DOCUMENT SEGMENT -
Resources for managing spraydrift
'Spraydrift' is the airborne movement of agricultural chemicals as droplets, particles or vapour, and is a major issue in some regions of Victoria. Off-target spray drift does not only relate to herbicides damaging susceptible plants outside the target area as it can also cause unacceptable chemical residues that impact upon domestic and international market trade.
If you suspect Spraydrift has occurred on your property please report the issue. As an agricultural chemical user, you have a legal obligation to ensure that the chemicals you apply stay within the target area.
Under the Agricultural and Veterinary Chemicals (Control of Use) Act 1992 it is an offence to undertake agricultural spraying which:
- injures any plants or stock outside of the target area
- injures any land outside the target area so that growing plants, or keeping stock on that land would result in contamination, or
- is likely to contaminate any agricultural produce derived from plants or stock outside the target area.
Tips to minimise off-target spray drift
A combination of factors can contribute to spray drift, including the volatility of the chemical, weather conditions, equipment and droplet size. Below are some handy tips to help chemical users minimise off-target spray drift:
Always read and follow the product label directions, including any restrictions. Many labels now detail weather conditions, droplet size, equipment and spray drift restraints and/or mandatory no-spray zones to help users manage drift.
Before you start, check that the weather conditions are suitable for spraying (i.e. wind speeds between 3-15 km/h, blowing away from sensitive crops/areas, Delta T between two and eight, no inversion layer present). If the weather is unstable or unpredictable, don't spray. Continue to monitor weather conditions while spraying and stop spraying if it turns unfavourable.
Choose a chemical formulation that is less likely to drift off-target (e.g. use amine formulations of 2,4-D instead of high volatile ester formulations).
Check for susceptible plants, animals and areas (e.g. stream, bee hives) close to the target area and put strategies in place to protect them from drift (e.g. use a buffer zone or leave an unsprayed buffer next to a susceptible crop).
Discuss your spray plans with neighbouring properties, particularly if you plan to spray near a sensitive crop or area. This provides them with the opportunity to implement protective measures on their property if needed and can help avoid complaints later.

WORK INSTRUCTION - Return the passage from the spray drift text between "Resources for managing" and "international market trade.", inclusive, copied word for word.

EXTRACTED INFORMATION -
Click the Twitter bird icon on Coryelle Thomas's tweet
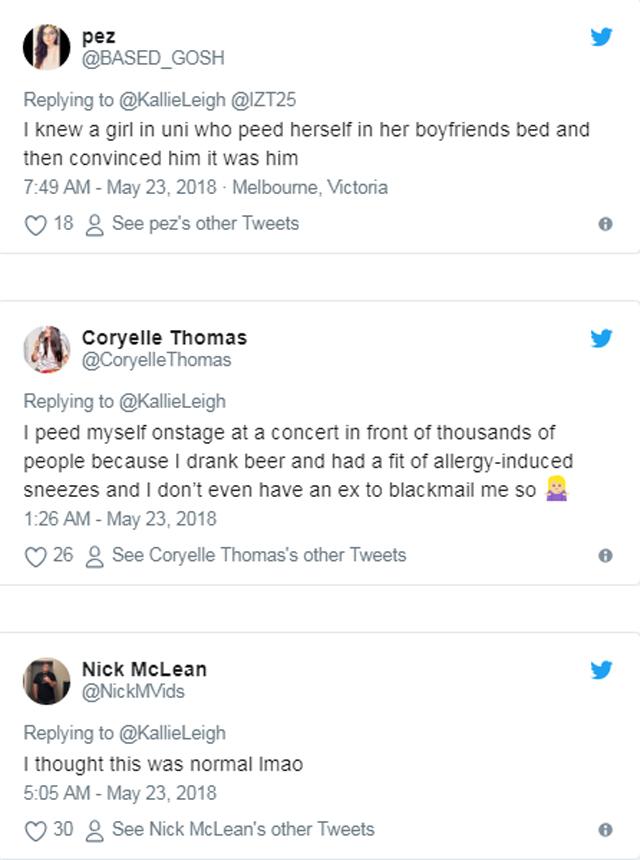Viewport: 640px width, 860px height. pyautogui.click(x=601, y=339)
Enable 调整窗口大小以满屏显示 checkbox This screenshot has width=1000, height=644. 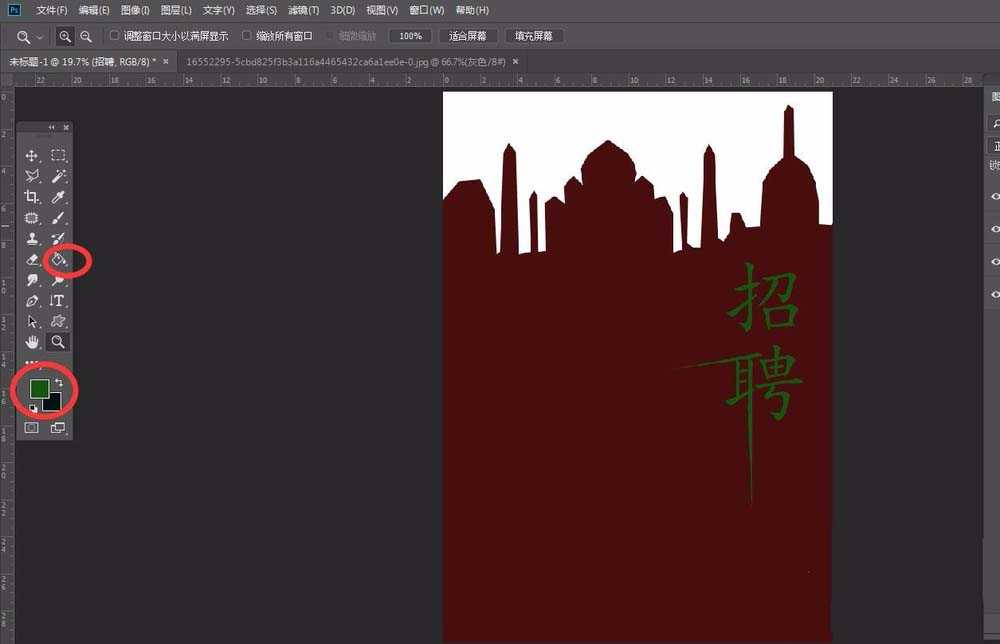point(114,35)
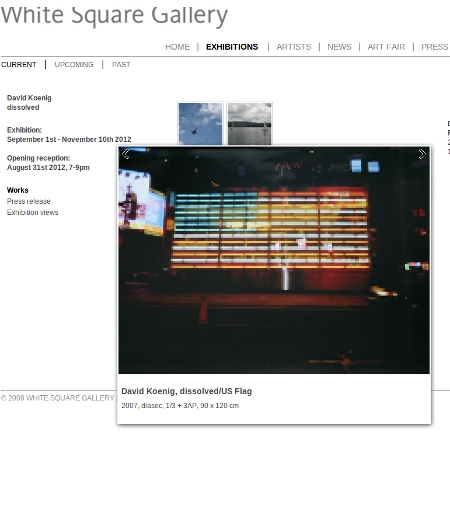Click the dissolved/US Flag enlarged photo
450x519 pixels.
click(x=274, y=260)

==

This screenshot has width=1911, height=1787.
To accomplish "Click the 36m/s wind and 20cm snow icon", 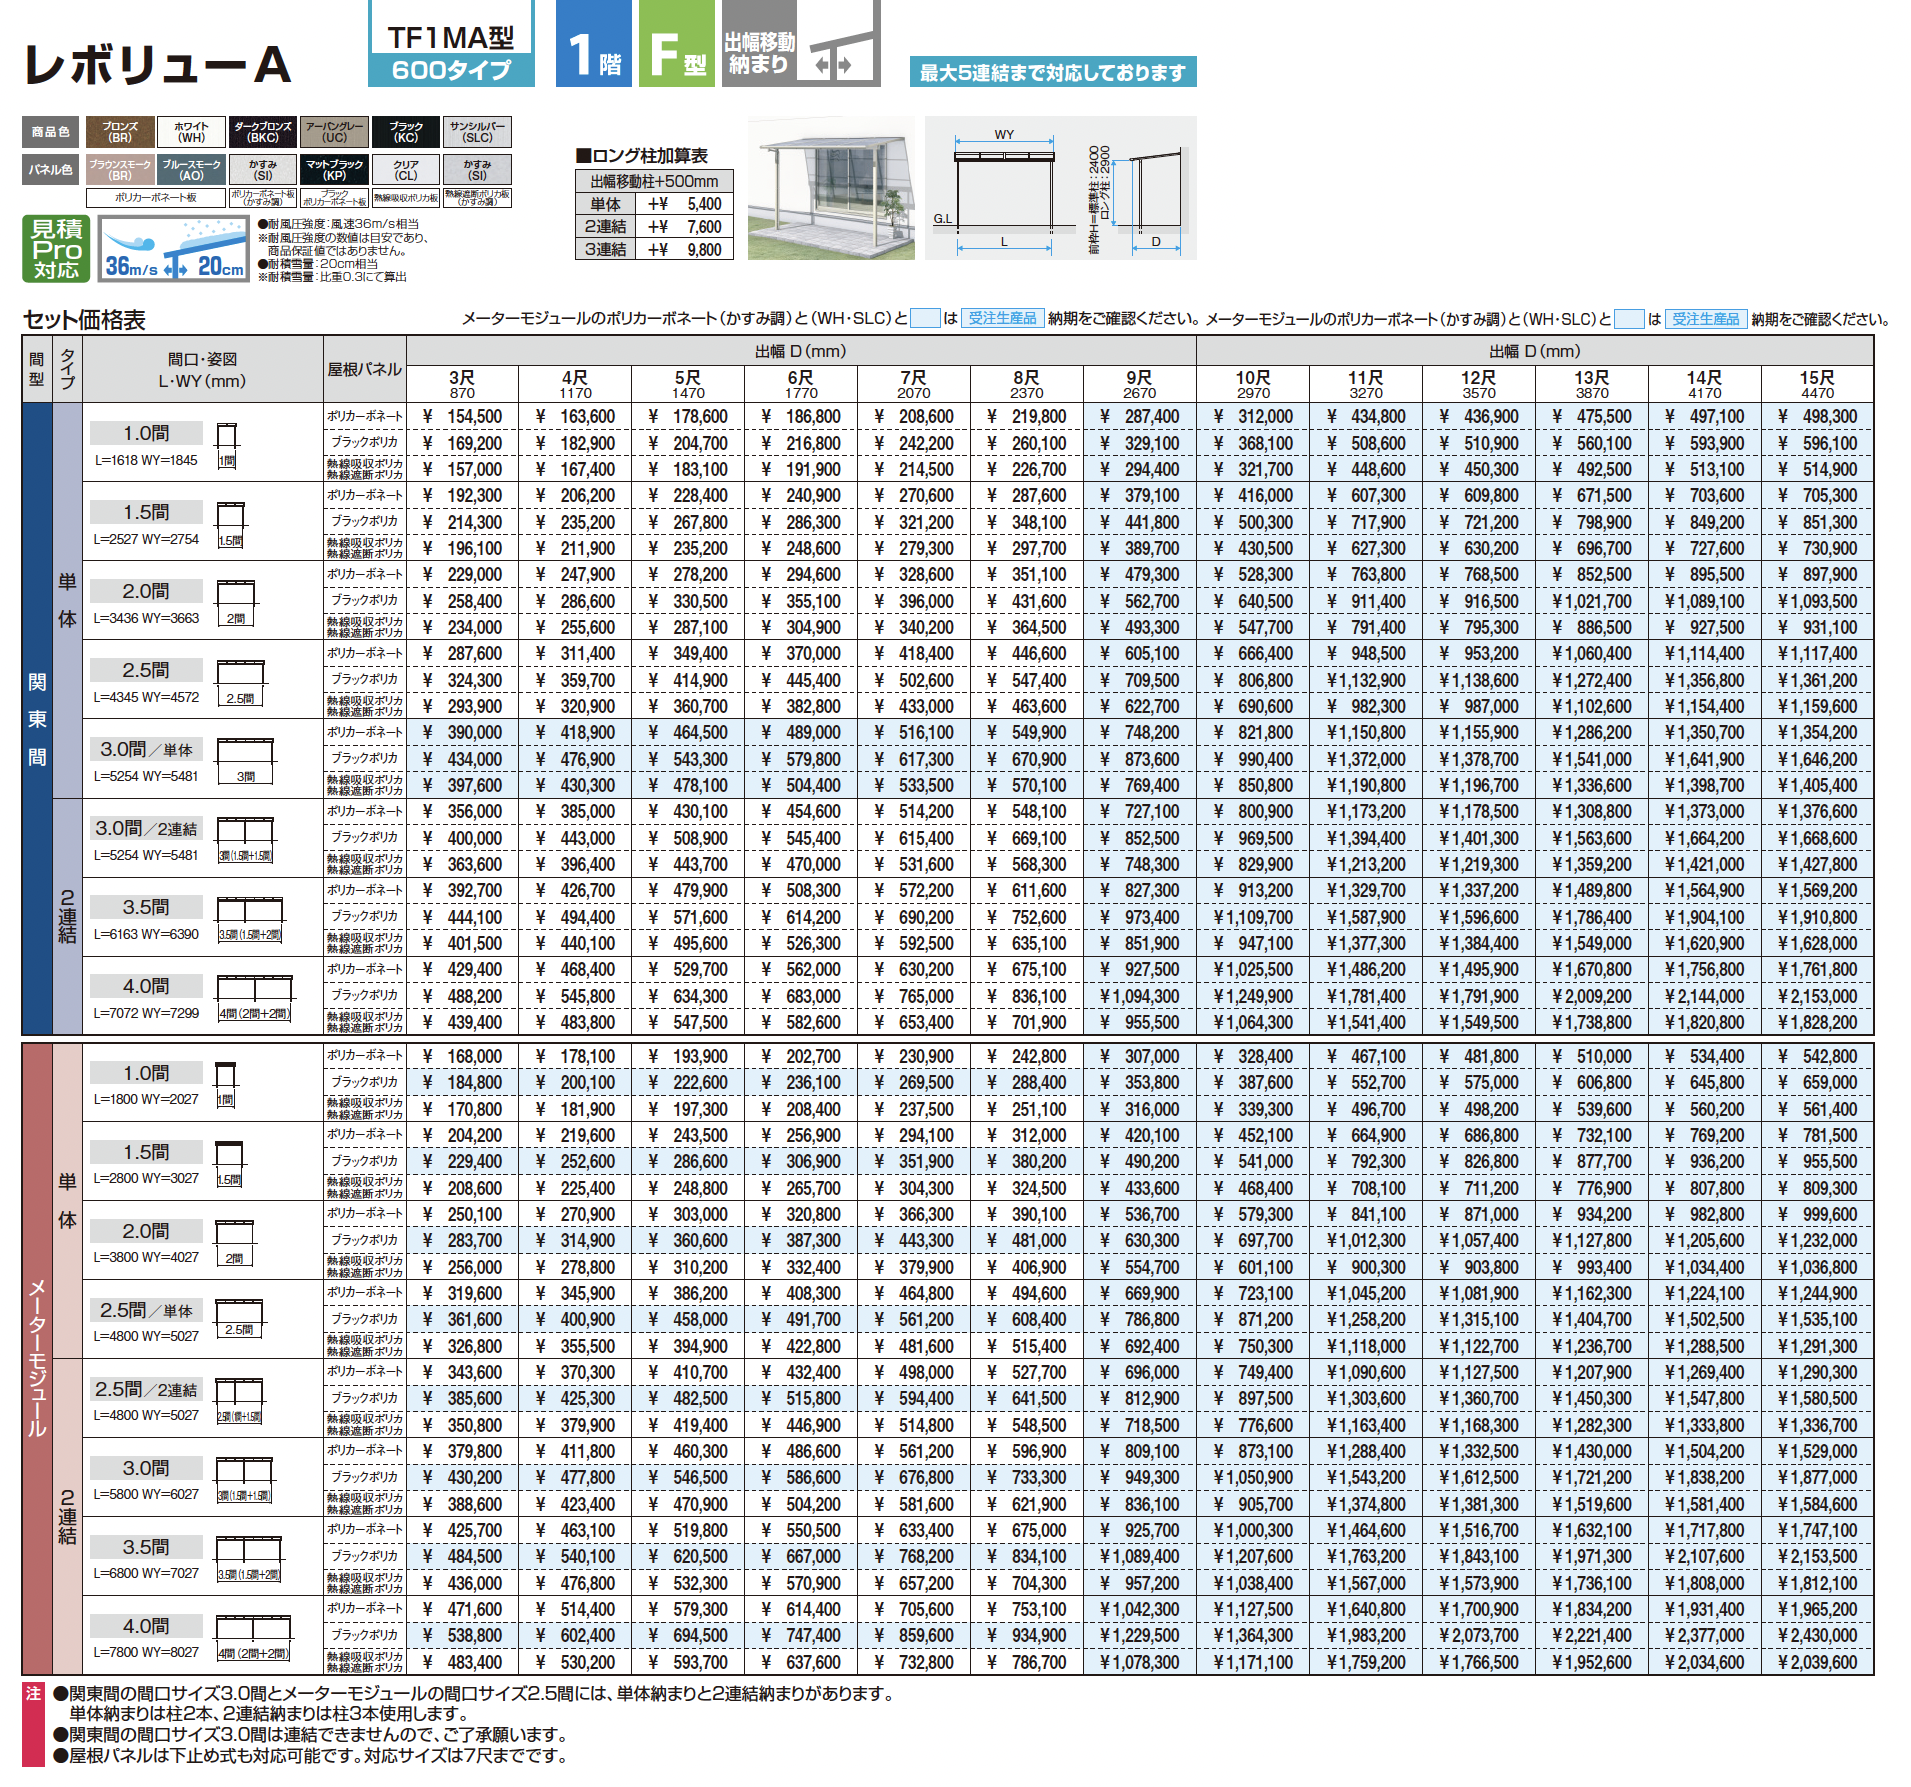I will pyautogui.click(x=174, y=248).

==

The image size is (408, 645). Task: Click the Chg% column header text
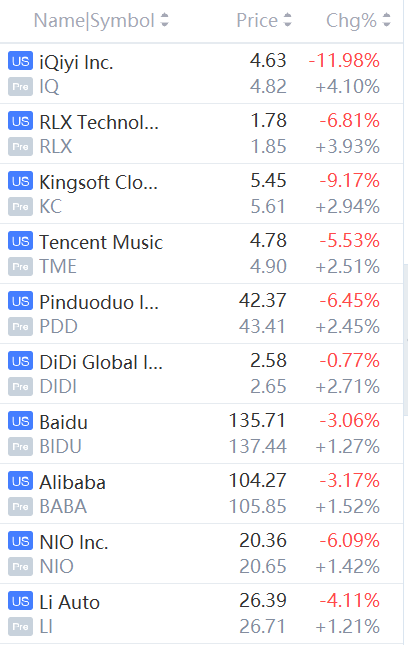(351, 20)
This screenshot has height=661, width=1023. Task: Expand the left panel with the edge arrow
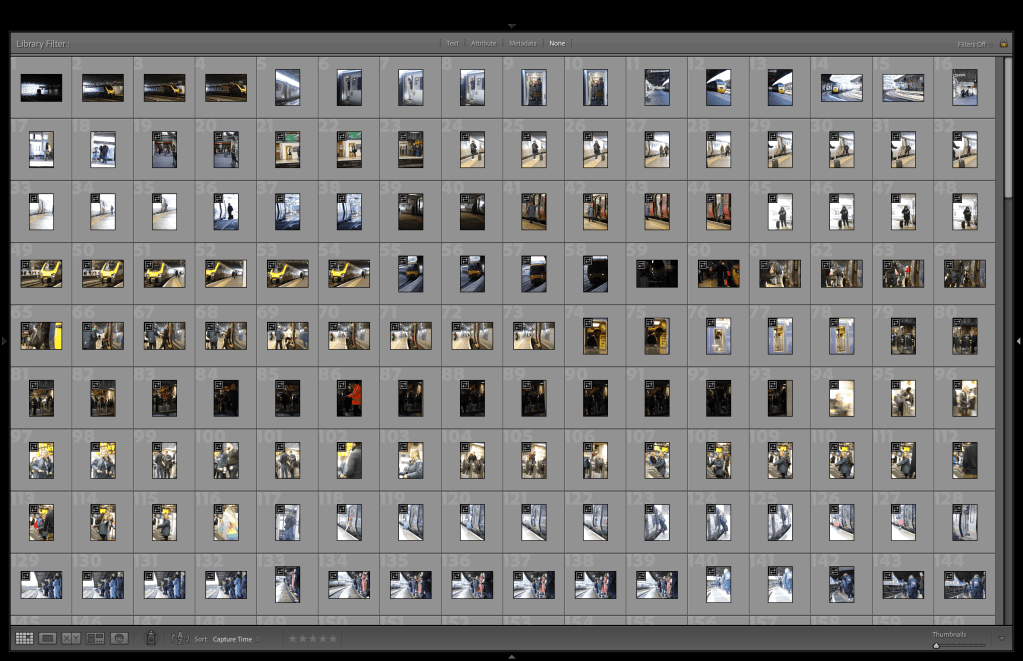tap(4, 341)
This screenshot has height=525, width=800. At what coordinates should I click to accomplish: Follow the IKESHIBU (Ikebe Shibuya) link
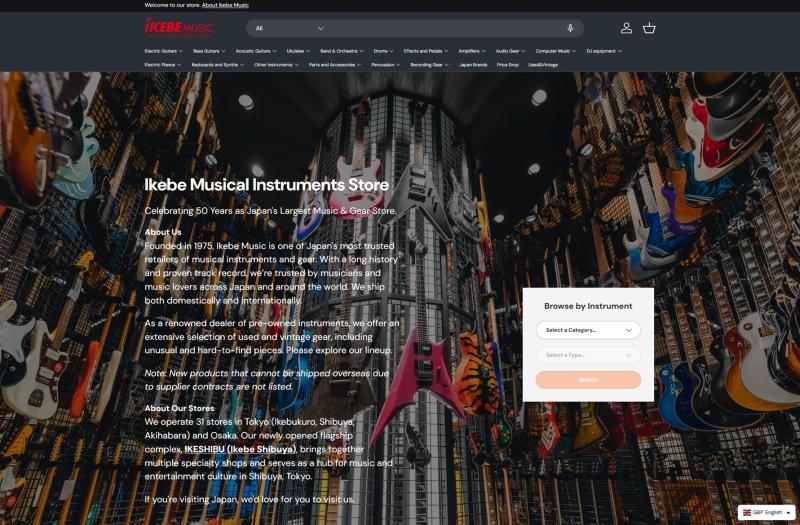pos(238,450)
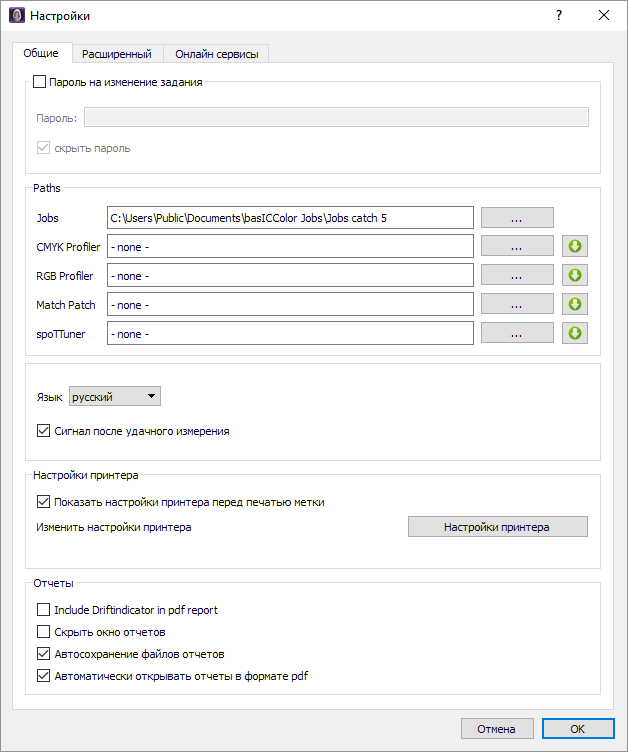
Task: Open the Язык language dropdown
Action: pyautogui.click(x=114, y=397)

SOLUTION -
Resources for managing spraydrift
'Spraydrift' is the airborne movement of agricultural chemicals as droplets, particles or vapour, and is a major issue in some regions of Victoria. Off-target spray drift does not only relate to herbicides damaging susceptible plants outside the target area as it can also cause unacceptable chemical residues that impact upon domestic and international market trade.